#### EXTRAIT DU DOCUMENT:
◇ ◇ ◇ ◇ ◇

Elle apprend le piano et se passionne pour les festivals de musique classique. Cette passion va l’emmener à découvrir le monde du vin. Mais avant tout, cette francophone-francophile marche sur les pas de son père et poursuit ses études en pharmacie.

Sa déclaration d’amour

« J’ai visité Paris 30, 40, 50 fois, je ne sais plus. J’aime, aussi, Versailles. J’aime l’histoire de France. Avec mon mari, que j’ai connu à l’université, et nos deux filles, nous sommes vraiment amoureux de la France. Tout le monde aime la France chez nous. »

L’amoureuse de France se rend, également, souvent à Bordeaux, et c’est là où elle découvre un peu plus le monde du vin. Serait-elle plus Bordeaux que Bourgogne ? « Non, le vin que je préfère est le vin… libanais. Celui qui vient de la Bekaa. » Sa déclaration d’amour continue. Elle est plurielle et se drape des couleurs du Liban et de la France. Il ne lui reste plus, ensuite, qu’à lancer sa société et à organiser ses propres festivals. Ce qu’elle fait dans les années 2000.

En 2006, elle crée EVENTIONS, qui fourmille d’activités évènementielles. Elle organise, aussi, Le Dîner du Sommelier. « Ces soirées sont très raffinées. Elles disent quelque chose du Liban, de notre histoire, de notre patrimoine. Les plats de nos chefs sont associés aux vins du Liban. Notre sommelier nous raconte alors l’histoire des vins et nous fait rentrer dans leurs univers. C’est le mariage de la gastronomie et des vins libanais. »

Sa déclaration d’amour pour les vins libanais n’en finit pas avec son… Vinitour. Comme son nom l’indique, là, il s’agit de visiter des vignobles. Au Liban, ils sont plus d’une quarantaine.

L’INVV et l’UVL deux institutions phares

L’Union vinicole du Liban a été fondée en 1997. Elle assure le développement de la filière viticole en mettant l’accent sur la communication, les exportations, et sur les relations avec de nouveaux partenaires. C’est la première institution phare du Liban.

Depuis, le 19 décembre 2012, elle est accompagnée de l’Institut National de la Vigne et du Vin. « Il ouvrait officiellement ses portes en mai 2013 », précise Neda. A l’époque, il s’agissait de favoriser et d’organiser un peu plus la filière. Aujourd’hui, l’institut travaille sur le terroir, le développement et le marketing du vin à destination du marché intérieur et de l’international.

Le vignoble libanais c’est quoi ?

Quels en sont les chiffres, les hommes et les terroirs clés ? « La vallée de la Bekaa est incontournable », répond la fée de l’évènementiel. Le vignoble libanais, s’il est petit par sa taille, est grand par ses noms de domaine. Il représente chaque année à peu près 10 millions de bouteilles. Comparées aux 900 millions de bouteilles produites dans le Bordelais, le Liban est loin derrière. Mais, il n’a pas à rougir, car comme le répète Neda : « Au Liban, la qualité est au rendez-vous. Nos vins sont souvent récompensés à l’international. » Il faut ajouter qu’il fait vivre plus de 5 000 familles, ce qui n’est pas négligeable.

◇ ◇ ◇ ◇ ◇

#### CONSIGNE:
Présentez sous forme de liste le paragraphe de l'extrait ci-dessus qui commence par « L'Union vinicole du Liban a été fondée », en conservant ses faits principaux.

Données d'ancrage par coordonnées de pixels:
◇ ◇ ◇ ◇ ◇

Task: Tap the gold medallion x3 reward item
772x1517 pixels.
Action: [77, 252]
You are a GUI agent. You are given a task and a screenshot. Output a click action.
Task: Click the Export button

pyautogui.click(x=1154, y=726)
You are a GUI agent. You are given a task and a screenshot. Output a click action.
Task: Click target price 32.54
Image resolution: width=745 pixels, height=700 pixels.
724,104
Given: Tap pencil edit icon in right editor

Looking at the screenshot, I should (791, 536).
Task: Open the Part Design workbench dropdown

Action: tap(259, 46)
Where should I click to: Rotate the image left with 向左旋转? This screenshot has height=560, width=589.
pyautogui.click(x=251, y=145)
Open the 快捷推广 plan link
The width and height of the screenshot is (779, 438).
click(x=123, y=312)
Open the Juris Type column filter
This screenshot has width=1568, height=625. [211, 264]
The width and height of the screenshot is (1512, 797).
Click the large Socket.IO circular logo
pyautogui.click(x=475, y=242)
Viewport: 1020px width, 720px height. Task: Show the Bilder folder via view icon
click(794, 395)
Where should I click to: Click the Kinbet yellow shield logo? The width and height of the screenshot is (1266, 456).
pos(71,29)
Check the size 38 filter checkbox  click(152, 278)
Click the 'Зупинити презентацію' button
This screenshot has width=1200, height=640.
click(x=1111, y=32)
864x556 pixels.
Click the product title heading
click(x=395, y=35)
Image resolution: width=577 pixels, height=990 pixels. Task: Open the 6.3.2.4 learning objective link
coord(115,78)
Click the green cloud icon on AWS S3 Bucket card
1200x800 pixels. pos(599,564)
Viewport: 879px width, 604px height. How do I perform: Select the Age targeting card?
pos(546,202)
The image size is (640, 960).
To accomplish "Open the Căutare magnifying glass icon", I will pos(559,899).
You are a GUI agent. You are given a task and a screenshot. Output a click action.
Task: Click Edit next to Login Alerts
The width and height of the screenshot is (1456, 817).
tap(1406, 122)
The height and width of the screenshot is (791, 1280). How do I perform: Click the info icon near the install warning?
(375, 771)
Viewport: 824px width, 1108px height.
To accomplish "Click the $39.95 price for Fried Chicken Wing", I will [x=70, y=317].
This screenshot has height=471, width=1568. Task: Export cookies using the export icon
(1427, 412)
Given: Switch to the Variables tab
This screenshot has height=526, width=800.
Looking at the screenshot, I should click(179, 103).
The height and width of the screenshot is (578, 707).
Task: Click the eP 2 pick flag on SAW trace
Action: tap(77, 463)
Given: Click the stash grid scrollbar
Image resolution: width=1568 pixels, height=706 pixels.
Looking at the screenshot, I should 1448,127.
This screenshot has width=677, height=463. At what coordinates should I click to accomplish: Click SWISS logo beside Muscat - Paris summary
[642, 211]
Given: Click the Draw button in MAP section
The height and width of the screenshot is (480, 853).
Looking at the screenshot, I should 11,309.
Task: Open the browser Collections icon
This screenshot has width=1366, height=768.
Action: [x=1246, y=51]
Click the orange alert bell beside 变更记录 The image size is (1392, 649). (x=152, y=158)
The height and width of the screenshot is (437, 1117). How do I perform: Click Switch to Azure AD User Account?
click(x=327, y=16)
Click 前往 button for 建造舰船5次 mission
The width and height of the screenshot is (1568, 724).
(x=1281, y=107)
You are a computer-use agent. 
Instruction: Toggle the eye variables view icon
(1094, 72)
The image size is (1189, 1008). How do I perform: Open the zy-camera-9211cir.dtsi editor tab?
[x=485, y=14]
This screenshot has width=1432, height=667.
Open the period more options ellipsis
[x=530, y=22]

◇ ◇ ◇ ◇ ◇

#### RÉPONSE ATTENDUE:
- L'Union vinicole du Liban a été fondée en 1997.
- Elle assure le développement de la filière viticole.
- Elle met l'accent sur la communication, les exportations et les relations avec de nouveaux partenaires.
- C'est la première institution phare du Liban.